Но Иешуа уже освободился от власти злых традиций и, выйдя из Дамасских ворот Иерусалима, направился домой кратчайшим путем, через ненавистную и опасную Самарию. С ним шел Иоханан Зеведеев, тихий горбун Вениамин и похудевшая Иоанна, жена Хузы, которая, точно околдованная, совсем не отходила от Иешуа, служила всем галилеянам и хотела поселиться поближе к нему, в Тивериаде, где при дворце Ирода у нее были родственники. Хотели было пойти с Иешуа и Иона с Иегудиилом, принимавшие участие в повстанческом движении, но в последнюю минуту они куда-то исчезли. Шли попутчиками и еще несколько иудеев и галилеян, не убоявшихся прохода через Самарию…

Сперва путь шел сумрачными долинами, среди скал, по склонам которых виднелись тихие могилы, а у подножий сочилась какая-то черная вода. Непонятная печаль и тоска охватывали тут души путников. И все вокруг было напоено седыми преданиями. Тут некогда проходил Авраам со своими стадами, тут, спасаясь от Исава, пробежал Иаков, тут, посреди пестрых и шумных двенадцати колен Израилевых, торжественно проехал ковчег завета, тут, гремя оружием, прошли реки ассирийцев-завоевателей, этими местами, плача, уходили в далекий вавилонский плен тысячи и тысячи узников-израильтян… Вот Рама, где пророчица Дэбора отправляла под пальмами суд, вот Габаон, над которым по слову Навина остановилось солнце, вот Бэтэль, где видел Иаков лестницу и входящих и сходящих по ней ангелов Божиих, вот Сило, где в ковчеге покоился Предвечный и где вениамиты, спрятавшись в виноградниках, похитили девственниц иудейских, плясавших на полях, а вот и Сулем, деревня Суламифи, которая в Песне Песней поет о себе: «Я смугла, но я хороша собой, дщери иерусалимские!»

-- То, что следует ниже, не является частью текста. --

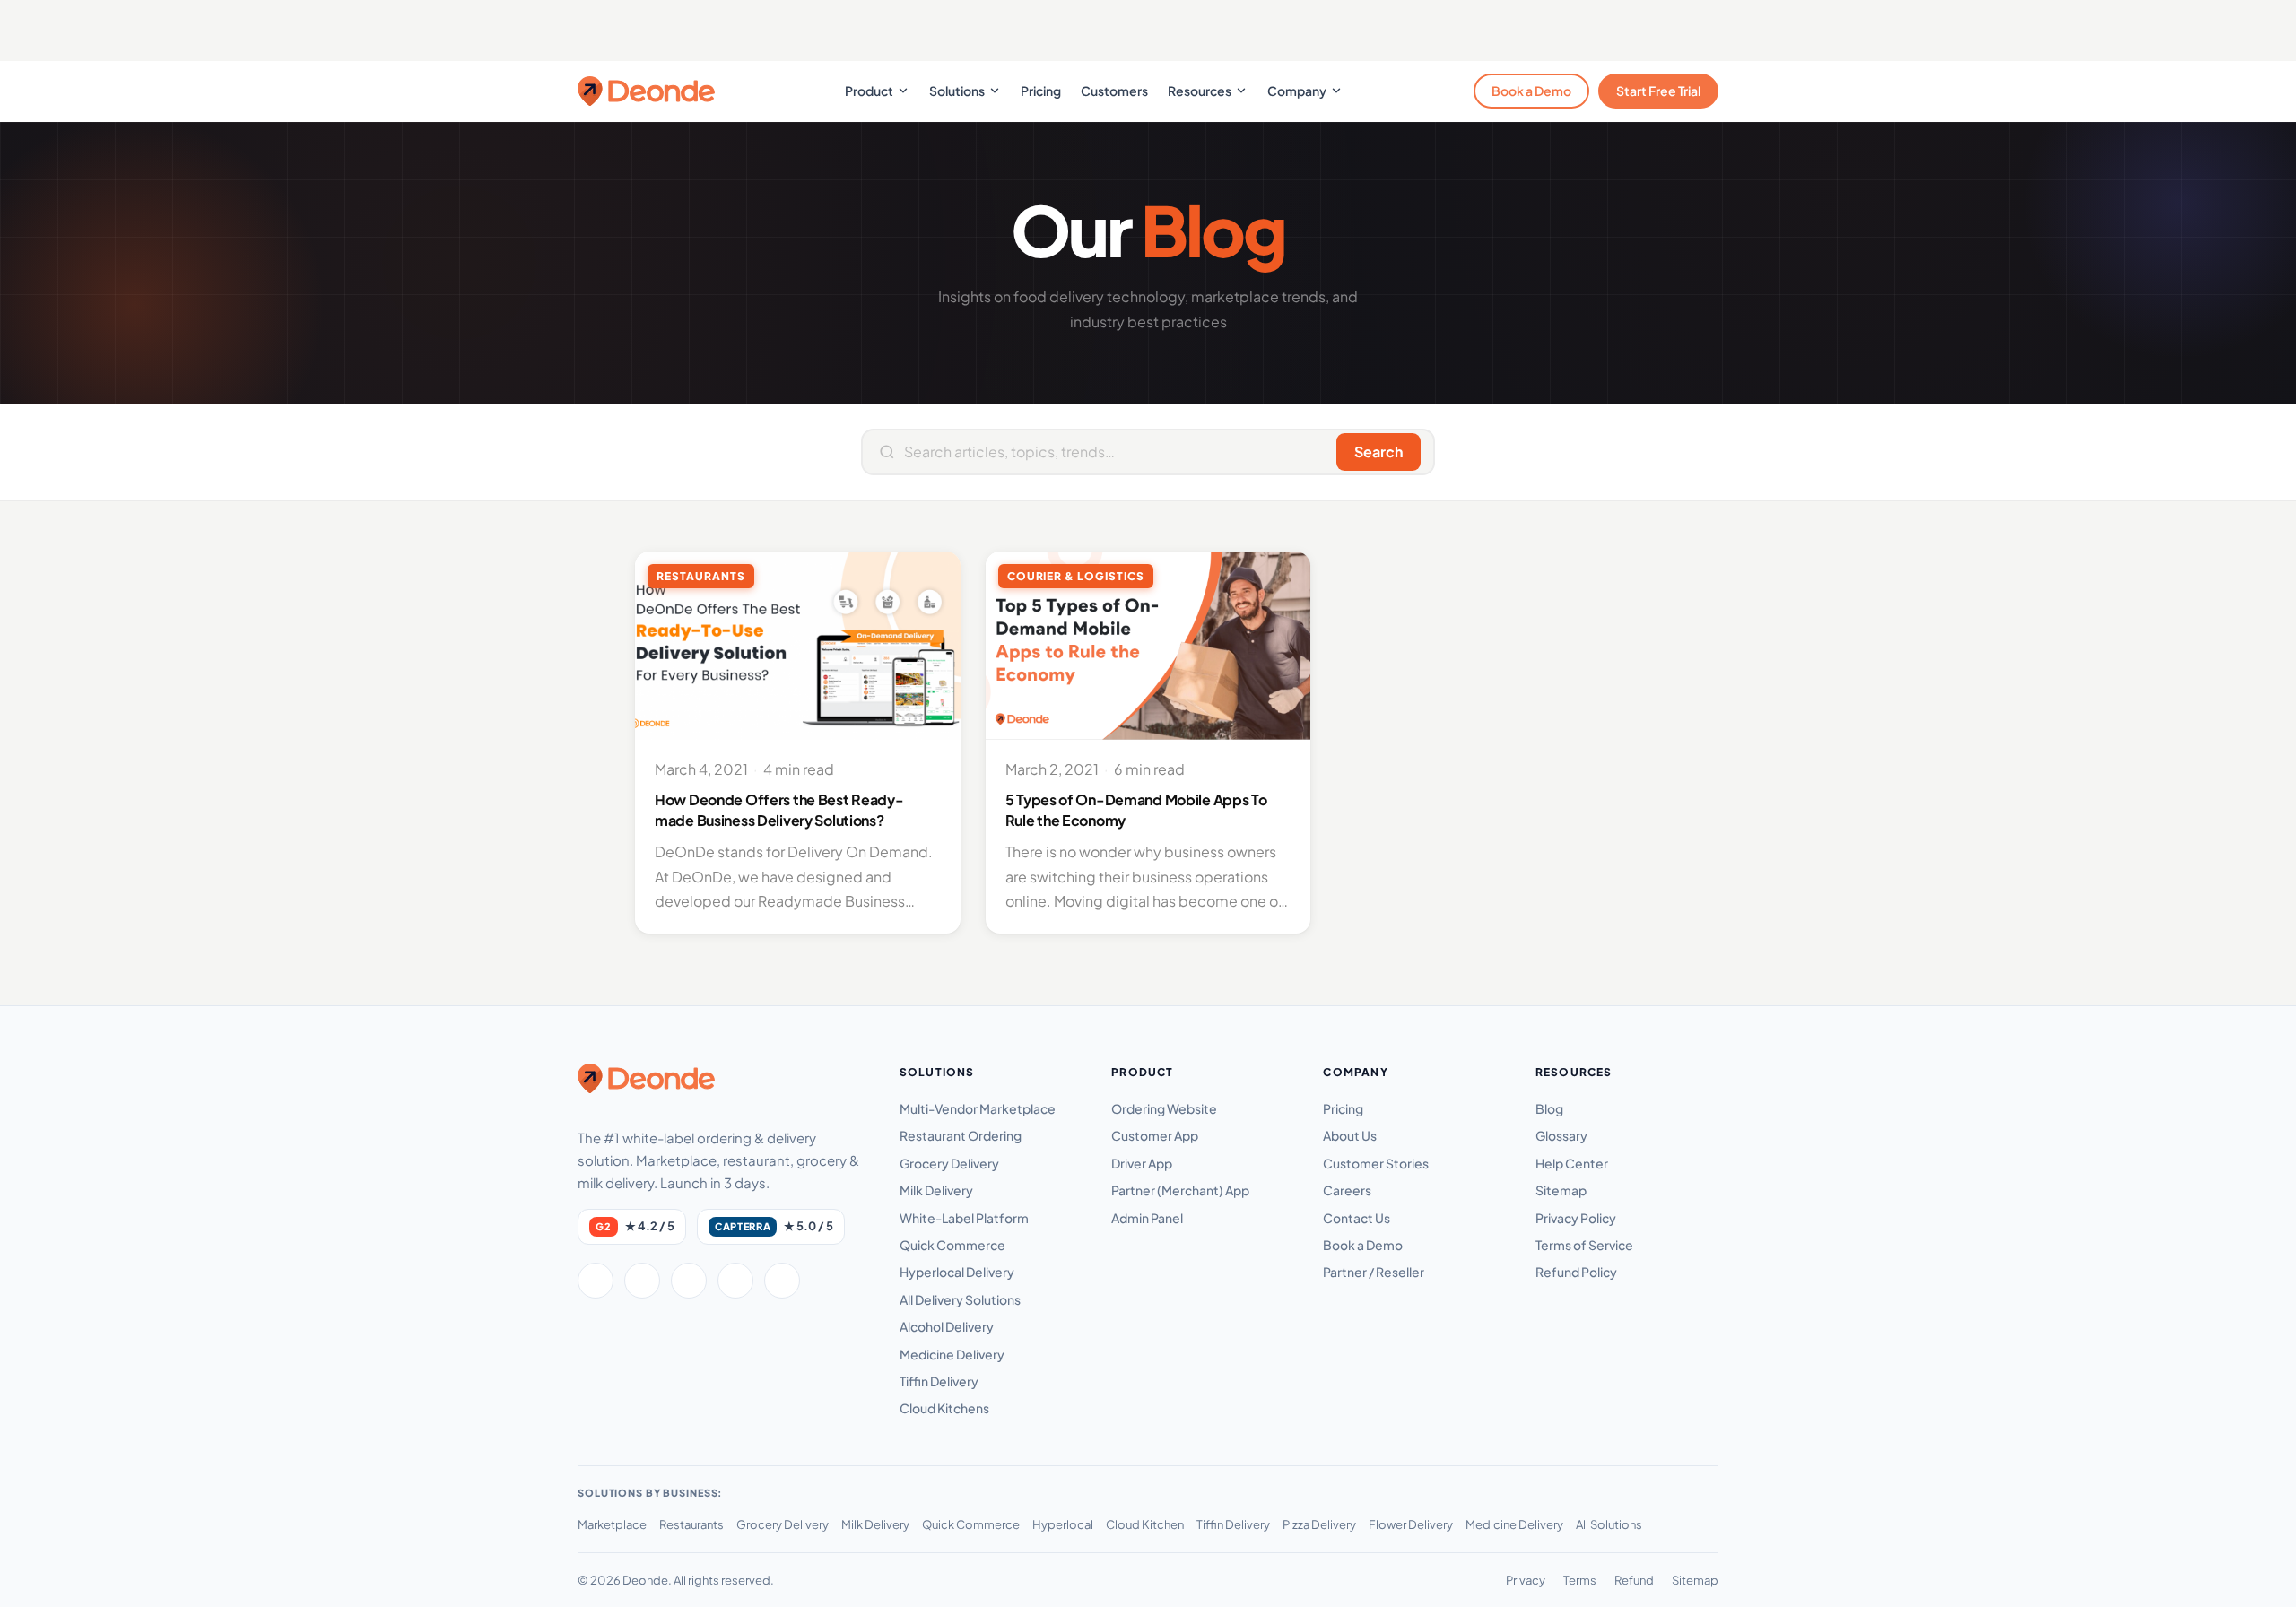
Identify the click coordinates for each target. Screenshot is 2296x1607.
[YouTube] (782, 1281)
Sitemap (1561, 1190)
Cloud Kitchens (944, 1408)
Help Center (1571, 1163)
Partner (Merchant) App (1180, 1190)
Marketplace (612, 1524)
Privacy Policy (1575, 1218)
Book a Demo (1531, 91)
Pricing (1041, 91)
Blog (1549, 1108)
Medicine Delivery (952, 1354)
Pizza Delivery (1319, 1524)
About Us (1350, 1135)
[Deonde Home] (646, 1078)
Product (869, 91)
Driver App (1141, 1163)
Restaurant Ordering (961, 1135)
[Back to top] (2254, 1575)
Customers (1114, 91)
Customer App (1154, 1135)
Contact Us (1356, 1218)
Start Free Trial (1658, 91)
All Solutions (1609, 1524)
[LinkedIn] (735, 1281)
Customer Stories (1376, 1163)
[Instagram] (689, 1281)
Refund (1634, 1580)
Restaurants (691, 1524)
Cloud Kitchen (1145, 1524)
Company (1296, 91)
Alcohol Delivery (947, 1326)
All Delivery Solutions (960, 1299)
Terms (1579, 1580)
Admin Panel (1147, 1218)
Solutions (957, 91)
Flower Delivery (1411, 1524)
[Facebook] (595, 1281)
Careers (1347, 1190)
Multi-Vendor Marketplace (978, 1108)
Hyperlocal (1062, 1524)
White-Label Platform (964, 1218)
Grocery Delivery (949, 1163)
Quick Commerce (952, 1245)
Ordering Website (1164, 1108)
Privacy (1525, 1580)
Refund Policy (1576, 1272)
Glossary (1561, 1135)
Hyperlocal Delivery (957, 1272)
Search (1378, 451)
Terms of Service (1584, 1245)
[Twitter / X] (642, 1281)
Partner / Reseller (1373, 1272)
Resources (1199, 91)
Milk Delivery (936, 1190)
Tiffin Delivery (939, 1381)
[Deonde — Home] (646, 91)
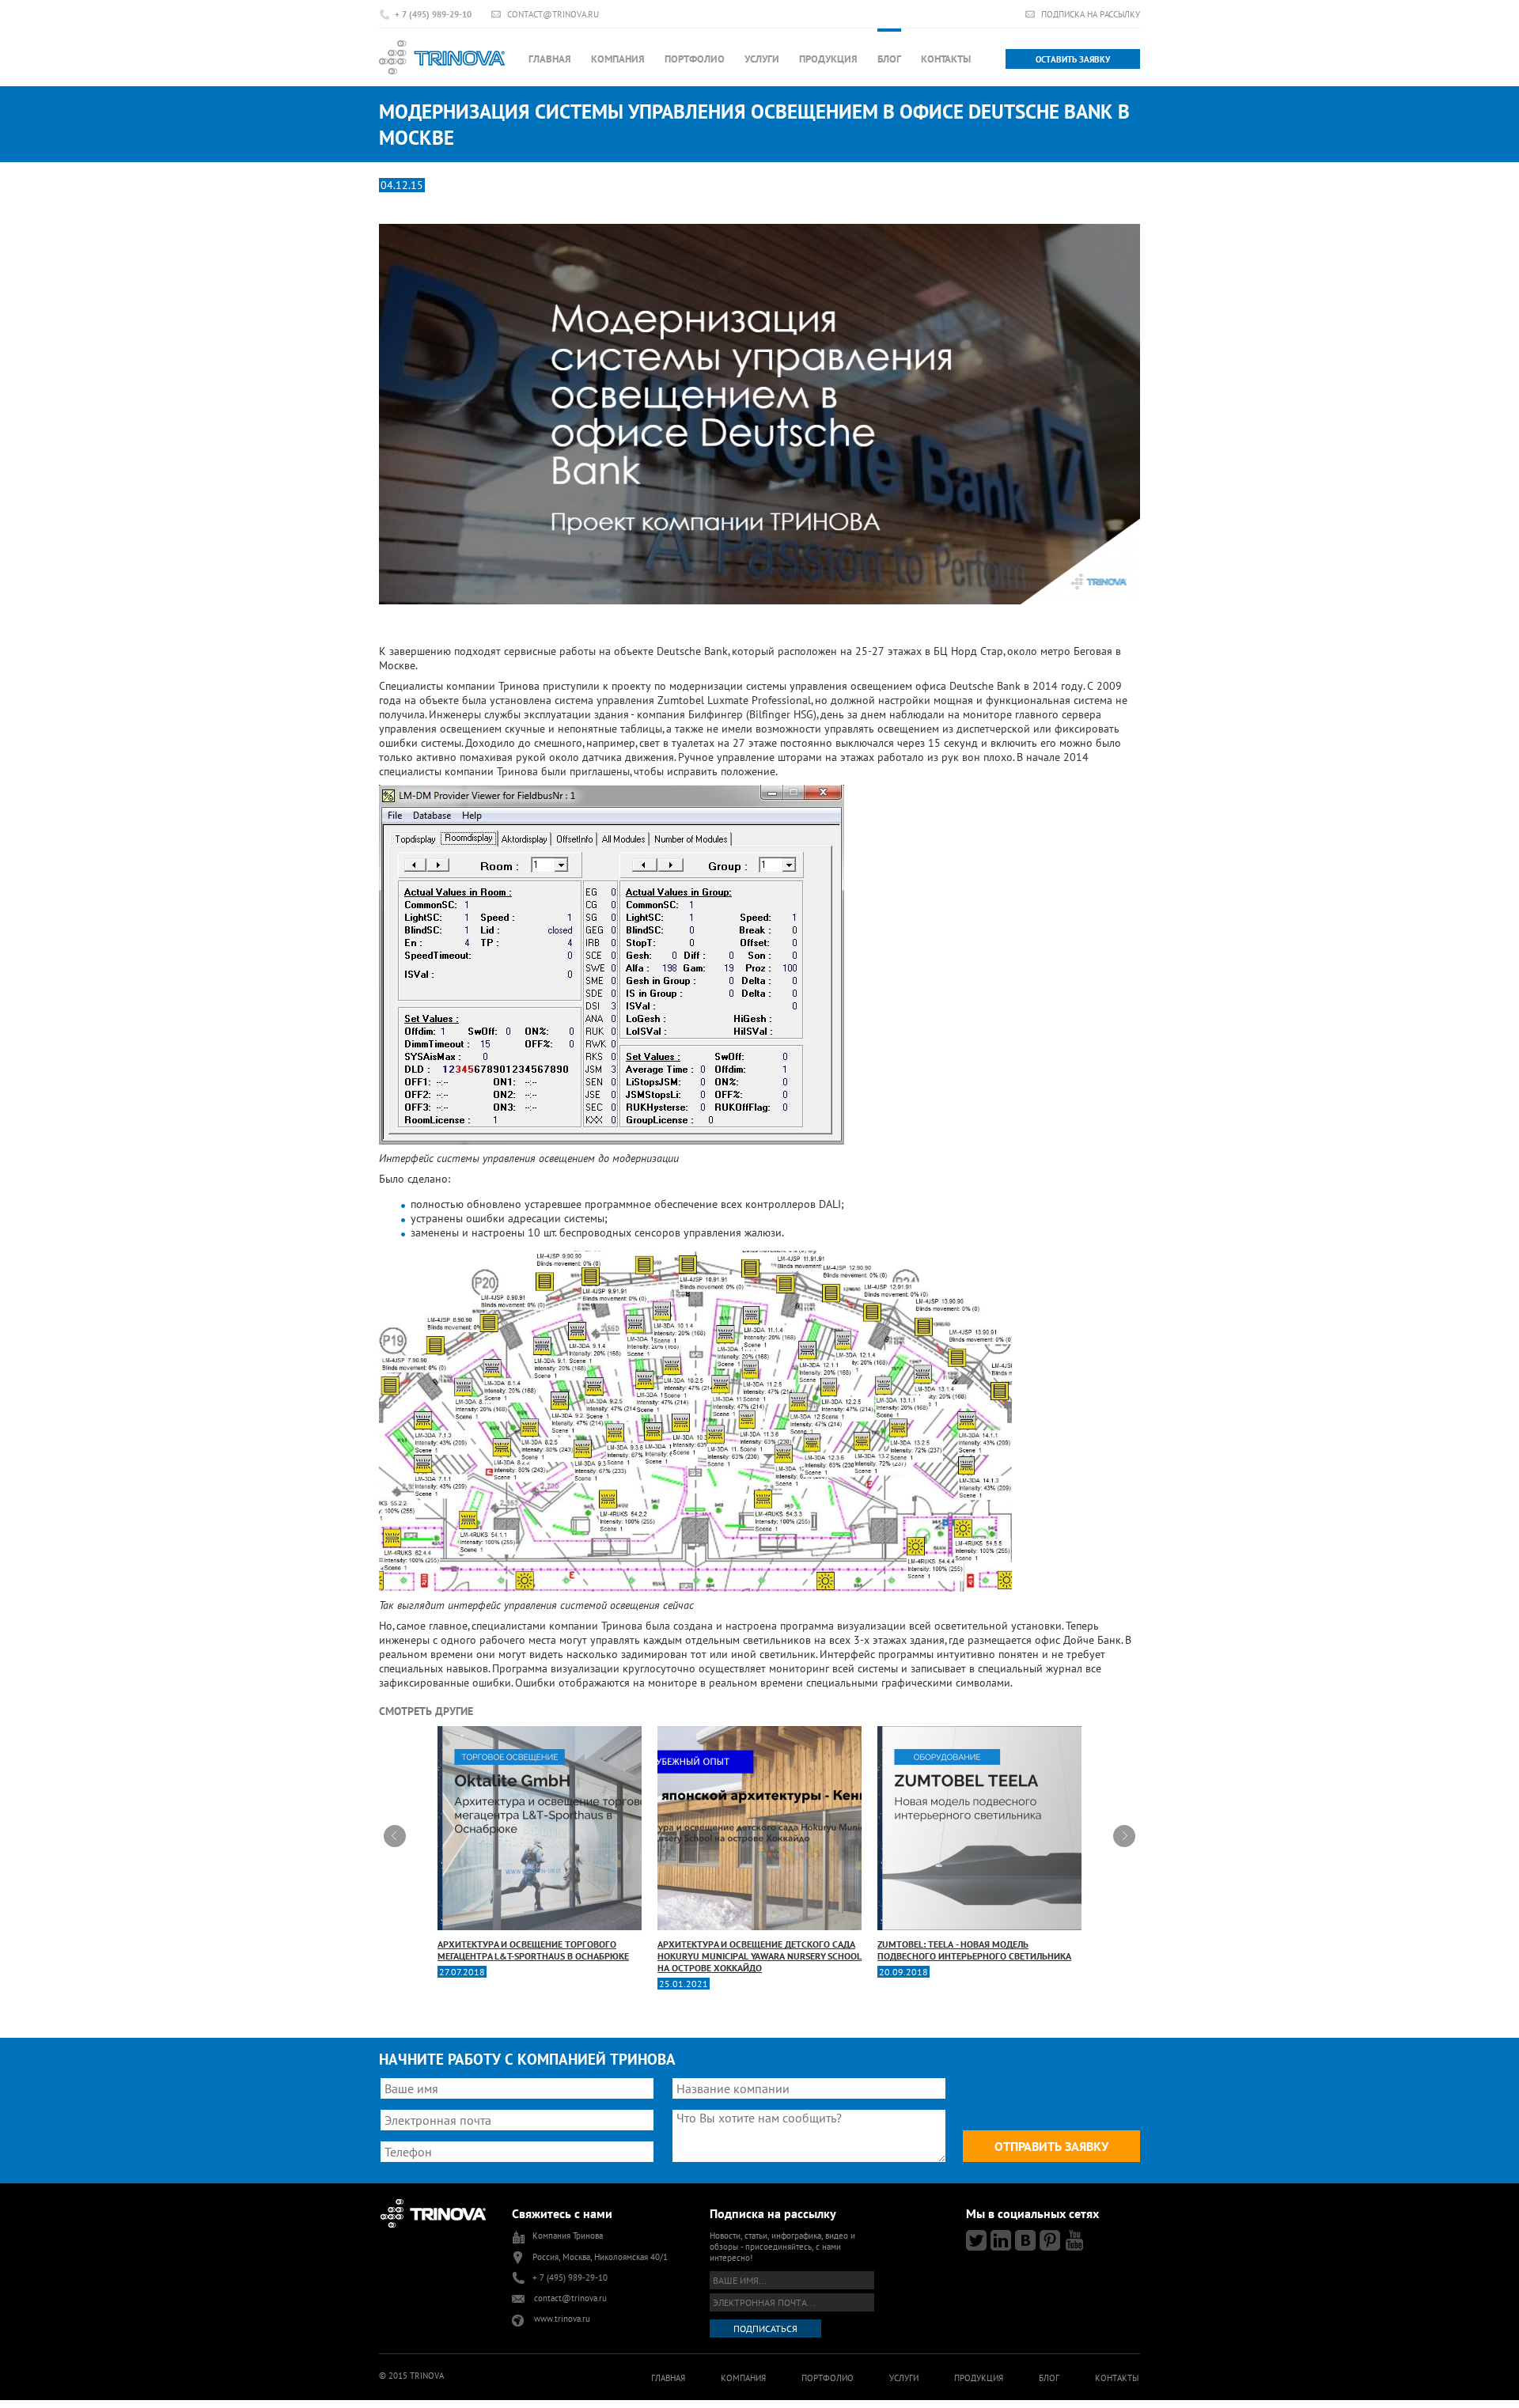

По большой дороге шли и ехали люди: поселяне на волах тянулись на поля, проходили длинные караваны верблюдов в далекие страны, толпы рабочих шли туда и сюда в поисках работы. И если встречный был земляк или просто единоверец, то ему добродушно кричали: «Да будет благословенна мать твоя!..», а если был он язычник или самаритянин, то на него летел град отборных ругательств, из которых «да будет проклята мать твоя!» было далеко не самое обидное. Отдохнуть и подкрепиться останавливались на постоялых дворах, а то и просто у поселян: остановившись на пороге, украшенном мезузой, провозглашали обычный «шелом!» — да будет мир с тобою! — и хозяева радушно принимали нежданных гостей и несли на стол все самое лучшее. Сходились соседи, начиналась оживленная беседа и все звали гостя, кто бы он ни был, «господином»… А там снова в путь, с подожком в руках и с пением священного псалма — чтобы придать себе сил и бодрости — на устах:

«Как приятны жилища Твои, Господи Саваоф! Стремится и льнет моя душа ко дворам Господним, сердце и тело мое восторгаются к Богу живому. Ведь птичка находит дом и ласточка гнездо себе, в котором выводит птенцов своих, а я у алтарей Твоих, Господи Саваоф, Царь мой и Бог мой!..»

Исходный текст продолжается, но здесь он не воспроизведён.